Can you see yourself in any of these scenarios?

  • You’ve built a good business with mid-size residential properties, but you’ve now got your eye on larger, mixed-use developments that include more tenants, more amenities, and ground level retail and commercial space.
  • Your business has grown, which is good, but you’re getting frustrated because you’re convinced you’re missing some opportunities to manage your taxes better so you can free up some cash to grow the business.
  • You want to attract a higher level of private investors, but you know they’ll demand detailed financial records with verifiable revenue projections, and you’re not sure your current information system is up to the task.

Many property owners and managers find that growth is a good thing – more dependable cash flow, more revenue and more interesting challenges. But it can also bring growing pains, including:

  • Paying more tax
  • Too much fire-fighting – not the literal kind, but the need to deal with financial or operational crises that suddenly make themselves felt
  • Financial record-keeping systems unable to keep up with more complex situations
  • Lost opportunities to uncover excessive costs

Even the biggest property owners started small – often, with just one person who happened to have an ambitious dream. But only a few companies are able to make that leap from regional to national, or even international prominence.

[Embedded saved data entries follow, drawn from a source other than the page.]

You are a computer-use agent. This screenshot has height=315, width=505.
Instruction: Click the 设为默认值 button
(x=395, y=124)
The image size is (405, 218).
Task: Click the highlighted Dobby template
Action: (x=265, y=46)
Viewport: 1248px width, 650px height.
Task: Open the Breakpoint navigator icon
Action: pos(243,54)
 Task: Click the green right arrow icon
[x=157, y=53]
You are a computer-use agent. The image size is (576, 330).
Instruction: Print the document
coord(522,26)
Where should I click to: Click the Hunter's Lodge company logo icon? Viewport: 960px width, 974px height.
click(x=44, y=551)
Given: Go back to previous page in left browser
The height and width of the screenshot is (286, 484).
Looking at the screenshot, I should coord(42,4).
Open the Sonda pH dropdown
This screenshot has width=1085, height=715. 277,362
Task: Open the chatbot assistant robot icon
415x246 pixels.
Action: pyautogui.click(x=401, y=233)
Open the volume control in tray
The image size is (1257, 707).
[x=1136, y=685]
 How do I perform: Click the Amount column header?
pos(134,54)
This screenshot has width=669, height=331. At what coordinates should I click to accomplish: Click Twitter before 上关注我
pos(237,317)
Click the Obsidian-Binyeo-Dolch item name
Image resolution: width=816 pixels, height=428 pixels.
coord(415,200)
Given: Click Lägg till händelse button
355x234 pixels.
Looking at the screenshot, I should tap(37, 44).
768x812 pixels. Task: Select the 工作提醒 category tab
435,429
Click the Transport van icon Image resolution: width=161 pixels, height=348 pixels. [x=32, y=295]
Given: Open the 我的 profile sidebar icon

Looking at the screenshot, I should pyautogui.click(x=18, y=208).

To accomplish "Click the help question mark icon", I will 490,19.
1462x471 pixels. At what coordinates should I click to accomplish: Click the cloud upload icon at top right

If your company is to break out of the pack to reach its next stage of growth, it may need to re-think its approach to many things. Here are some of the issues that are often faced by property companies that want to grow.

A more complex tax picture, more opportunities to save

As companies grow their business and begin introducing diverse income streams or new projects, there is often little consideration given to whether the current ownership and operating structure is aligned with the various business objectives. In smaller companies, income, such as income from annual leases received on a regular basis, may be predictable and straightforward. In larger companies, there are likely to be retail properties with lease income based partly on the revenue of each individual store, income from rental of banquet facilities, and income from fitness centers. There are more opportunities to influence income through steps such as improvements to common areas. The result is an increased risk that the company’s finances will not be structured in a way that is efficient from a tax perspective. Maximizing after-tax profits and retained capital from business operations or divestitures is critical to ensuring you have liquidity for distributions to investors while still being able to finance new re-investment opportunities within the business.

Due to the nature of these ventures there are often overlooked tax-planning opportunities that provide much needed after-tax capital to reduce cash flow constraints in these businesses and allow them to grow and re-invest.

More need to raise capital, more opportunities to do so

A second big change in priorities for companies seeking breakout growth is the need to build new skills for raising capital. This difference is felt in two ways.

One difference is that the sums are far larger – bigger properties to buy, the possibility of greater costs for renovating those properties, higher operating costs for offices and staff, and more need to cover ongoing property costs through dips in the income stream.

Another difference that comes with growth is in the wider range of sources of finance available, due partly to the larger amounts of debt or equity the company is offering. The company may attract interest from institutional funds and private capital, looking for secure places to park their money. As well, there are specialized financiers focusing on ventures such as installing rooftop-mounted solar power and taking part of the resulting income stream.

This means the company must become adept at telling its story, and also in producing the detailed, credible financial records these financial sources will require. There will also be a need for revenue projections that are based on hard data and solid assumptions.

Timely, reliable financial statements

The need to be able to act quickly on opportunities is one reason comprehensive, up-to-date information about the company’s financial results must be available on short notice. With current, reliable financial data, the company knows whether it has the financial resources available, so it can act quickly to make an offer when a new property becomes available.

A larger company, with more diverse and variable income streams, can also benefit from a more comprehensive financial system because it helps track these many income streams to find opportunities to save on costs, and also to improve cash flow.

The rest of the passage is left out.